## Exercise requirements
Rewrite the items from the start through the line containing "Action: pos(1334,576)", replacing "Instruction" with "Command" and leaving everything else unchanged.

+++ Items

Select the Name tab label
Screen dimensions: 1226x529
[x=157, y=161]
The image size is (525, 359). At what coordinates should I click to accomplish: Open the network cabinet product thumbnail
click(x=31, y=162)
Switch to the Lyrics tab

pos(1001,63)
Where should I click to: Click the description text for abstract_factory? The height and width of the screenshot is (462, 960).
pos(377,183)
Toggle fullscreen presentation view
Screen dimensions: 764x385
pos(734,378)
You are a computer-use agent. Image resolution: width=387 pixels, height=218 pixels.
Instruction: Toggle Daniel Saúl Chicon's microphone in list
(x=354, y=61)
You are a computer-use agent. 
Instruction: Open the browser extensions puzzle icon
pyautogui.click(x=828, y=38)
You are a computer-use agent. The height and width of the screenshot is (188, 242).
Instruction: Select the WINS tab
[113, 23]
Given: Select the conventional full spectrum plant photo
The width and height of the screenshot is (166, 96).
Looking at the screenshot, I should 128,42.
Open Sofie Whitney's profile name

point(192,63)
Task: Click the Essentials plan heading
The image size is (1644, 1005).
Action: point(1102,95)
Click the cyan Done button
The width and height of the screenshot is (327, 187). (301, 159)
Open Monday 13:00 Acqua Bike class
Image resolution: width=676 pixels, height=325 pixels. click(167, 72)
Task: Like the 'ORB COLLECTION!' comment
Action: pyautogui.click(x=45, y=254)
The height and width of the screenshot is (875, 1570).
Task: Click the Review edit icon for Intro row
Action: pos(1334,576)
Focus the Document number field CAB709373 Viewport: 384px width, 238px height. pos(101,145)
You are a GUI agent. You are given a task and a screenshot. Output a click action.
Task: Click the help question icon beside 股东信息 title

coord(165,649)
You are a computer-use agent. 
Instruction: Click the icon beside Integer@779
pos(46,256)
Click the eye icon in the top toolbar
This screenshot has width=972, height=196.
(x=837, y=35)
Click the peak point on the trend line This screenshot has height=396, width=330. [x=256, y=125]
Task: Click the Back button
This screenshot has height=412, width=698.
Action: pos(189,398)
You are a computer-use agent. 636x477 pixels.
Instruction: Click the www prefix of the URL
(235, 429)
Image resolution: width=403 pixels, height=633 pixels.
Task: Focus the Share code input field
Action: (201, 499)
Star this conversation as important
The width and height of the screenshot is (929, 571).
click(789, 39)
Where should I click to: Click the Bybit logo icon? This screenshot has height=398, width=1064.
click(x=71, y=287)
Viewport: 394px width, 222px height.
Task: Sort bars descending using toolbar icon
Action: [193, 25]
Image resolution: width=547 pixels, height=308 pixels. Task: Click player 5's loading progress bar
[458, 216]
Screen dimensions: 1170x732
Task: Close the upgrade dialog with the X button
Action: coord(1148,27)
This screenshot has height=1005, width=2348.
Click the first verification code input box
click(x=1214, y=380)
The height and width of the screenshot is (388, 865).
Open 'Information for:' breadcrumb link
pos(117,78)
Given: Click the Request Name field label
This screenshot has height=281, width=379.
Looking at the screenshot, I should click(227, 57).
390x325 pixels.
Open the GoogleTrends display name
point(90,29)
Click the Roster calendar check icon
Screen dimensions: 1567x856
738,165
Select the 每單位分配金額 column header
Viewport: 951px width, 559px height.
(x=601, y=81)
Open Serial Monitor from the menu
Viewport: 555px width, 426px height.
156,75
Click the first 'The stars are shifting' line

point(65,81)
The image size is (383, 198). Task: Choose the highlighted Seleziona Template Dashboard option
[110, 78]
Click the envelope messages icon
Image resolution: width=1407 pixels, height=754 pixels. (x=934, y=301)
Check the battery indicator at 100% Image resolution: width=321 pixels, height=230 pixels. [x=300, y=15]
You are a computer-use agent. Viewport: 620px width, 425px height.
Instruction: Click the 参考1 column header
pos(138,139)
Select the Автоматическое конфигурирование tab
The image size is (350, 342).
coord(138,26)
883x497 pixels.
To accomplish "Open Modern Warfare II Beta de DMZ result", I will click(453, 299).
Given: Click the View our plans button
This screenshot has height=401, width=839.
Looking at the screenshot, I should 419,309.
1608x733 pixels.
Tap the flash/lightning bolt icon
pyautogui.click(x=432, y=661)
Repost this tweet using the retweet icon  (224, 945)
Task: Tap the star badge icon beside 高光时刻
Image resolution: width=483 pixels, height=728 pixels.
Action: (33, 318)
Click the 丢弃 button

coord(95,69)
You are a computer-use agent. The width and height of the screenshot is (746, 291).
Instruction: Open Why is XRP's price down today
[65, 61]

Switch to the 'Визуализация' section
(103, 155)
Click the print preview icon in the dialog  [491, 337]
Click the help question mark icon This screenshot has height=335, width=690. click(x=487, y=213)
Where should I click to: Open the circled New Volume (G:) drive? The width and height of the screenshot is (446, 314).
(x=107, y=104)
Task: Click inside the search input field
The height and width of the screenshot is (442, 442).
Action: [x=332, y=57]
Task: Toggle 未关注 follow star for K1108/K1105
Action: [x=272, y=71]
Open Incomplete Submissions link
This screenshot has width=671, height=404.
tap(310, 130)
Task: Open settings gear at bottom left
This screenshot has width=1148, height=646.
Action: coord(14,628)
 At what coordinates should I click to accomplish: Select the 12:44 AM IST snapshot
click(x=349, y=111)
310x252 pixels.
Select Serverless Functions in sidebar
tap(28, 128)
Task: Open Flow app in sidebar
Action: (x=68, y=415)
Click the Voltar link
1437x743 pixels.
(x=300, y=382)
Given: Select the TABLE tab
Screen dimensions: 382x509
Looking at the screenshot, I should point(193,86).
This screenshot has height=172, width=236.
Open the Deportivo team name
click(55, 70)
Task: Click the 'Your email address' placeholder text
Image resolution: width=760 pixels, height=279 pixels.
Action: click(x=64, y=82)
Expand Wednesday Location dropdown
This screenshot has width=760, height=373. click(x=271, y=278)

++++++

## Written answer
Select the Name tab label
Screen dimensions: 1226x529
[x=157, y=161]
The image size is (525, 359). At what coordinates should I click to accomplish: Open the network cabinet product thumbnail
click(x=31, y=162)
Switch to the Lyrics tab

pos(1001,63)
Where should I click to: Click the description text for abstract_factory? The height and width of the screenshot is (462, 960).
pos(377,183)
Toggle fullscreen presentation view
Screen dimensions: 764x385
pos(734,378)
You are a computer-use agent. Image resolution: width=387 pixels, height=218 pixels.
Command: Toggle Daniel Saúl Chicon's microphone in list
(x=354, y=61)
You are a computer-use agent. 
Command: Open the browser extensions puzzle icon
pyautogui.click(x=828, y=38)
You are a computer-use agent. The height and width of the screenshot is (188, 242).
Command: Select the WINS tab
[113, 23]
Given: Select the conventional full spectrum plant photo
The width and height of the screenshot is (166, 96).
Looking at the screenshot, I should 128,42.
Open Sofie Whitney's profile name

point(192,63)
Task: Click the Essentials plan heading
The image size is (1644, 1005).
Action: point(1102,95)
Click the cyan Done button
The width and height of the screenshot is (327, 187). (301, 159)
Open Monday 13:00 Acqua Bike class
Image resolution: width=676 pixels, height=325 pixels. click(167, 72)
Task: Like the 'ORB COLLECTION!' comment
Action: pyautogui.click(x=45, y=254)
The height and width of the screenshot is (875, 1570).
Task: Click the Review edit icon for Intro row
Action: pos(1334,576)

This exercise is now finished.